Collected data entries

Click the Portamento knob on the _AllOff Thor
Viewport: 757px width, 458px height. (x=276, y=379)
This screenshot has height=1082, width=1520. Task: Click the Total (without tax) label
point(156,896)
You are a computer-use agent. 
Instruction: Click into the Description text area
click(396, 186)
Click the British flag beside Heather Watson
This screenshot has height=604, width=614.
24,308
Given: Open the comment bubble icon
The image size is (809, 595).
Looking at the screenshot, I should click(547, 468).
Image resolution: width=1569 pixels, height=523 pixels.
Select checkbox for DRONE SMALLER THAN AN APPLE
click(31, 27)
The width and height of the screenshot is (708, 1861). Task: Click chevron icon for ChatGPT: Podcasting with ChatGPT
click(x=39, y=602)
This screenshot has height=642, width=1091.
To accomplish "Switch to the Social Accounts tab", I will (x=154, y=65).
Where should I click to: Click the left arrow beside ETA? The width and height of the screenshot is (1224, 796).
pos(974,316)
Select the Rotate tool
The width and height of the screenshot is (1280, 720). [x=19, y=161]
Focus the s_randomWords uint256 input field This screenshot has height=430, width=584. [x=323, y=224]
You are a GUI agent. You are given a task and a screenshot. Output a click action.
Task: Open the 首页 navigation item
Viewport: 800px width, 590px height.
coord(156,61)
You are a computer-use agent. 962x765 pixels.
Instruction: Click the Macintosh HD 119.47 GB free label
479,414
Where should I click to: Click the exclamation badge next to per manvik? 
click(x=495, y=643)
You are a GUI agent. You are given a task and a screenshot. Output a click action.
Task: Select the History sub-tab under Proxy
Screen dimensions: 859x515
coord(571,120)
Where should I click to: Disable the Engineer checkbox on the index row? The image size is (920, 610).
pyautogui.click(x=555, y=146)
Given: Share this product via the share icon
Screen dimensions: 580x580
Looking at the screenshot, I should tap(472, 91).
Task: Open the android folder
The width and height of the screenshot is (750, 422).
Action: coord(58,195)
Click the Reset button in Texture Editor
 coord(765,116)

§ **Task**: Copy, without any change, the run of lines from the one with "You are a computer-use agent. 962x765 pixels." through the end of the entries above.

§ **Answer**:
You are a computer-use agent. 962x765 pixels.
Instruction: Click the Macintosh HD 119.47 GB free label
479,414
Where should I click to: Click the exclamation badge next to per manvik? 
click(x=495, y=643)
You are a GUI agent. You are given a task and a screenshot. Output a click action.
Task: Select the History sub-tab under Proxy
Screen dimensions: 859x515
coord(571,120)
Where should I click to: Disable the Engineer checkbox on the index row? The image size is (920, 610).
pyautogui.click(x=555, y=146)
Given: Share this product via the share icon
Screen dimensions: 580x580
Looking at the screenshot, I should tap(472, 91).
Task: Open the android folder
The width and height of the screenshot is (750, 422).
Action: coord(58,195)
Click the Reset button in Texture Editor
 coord(765,116)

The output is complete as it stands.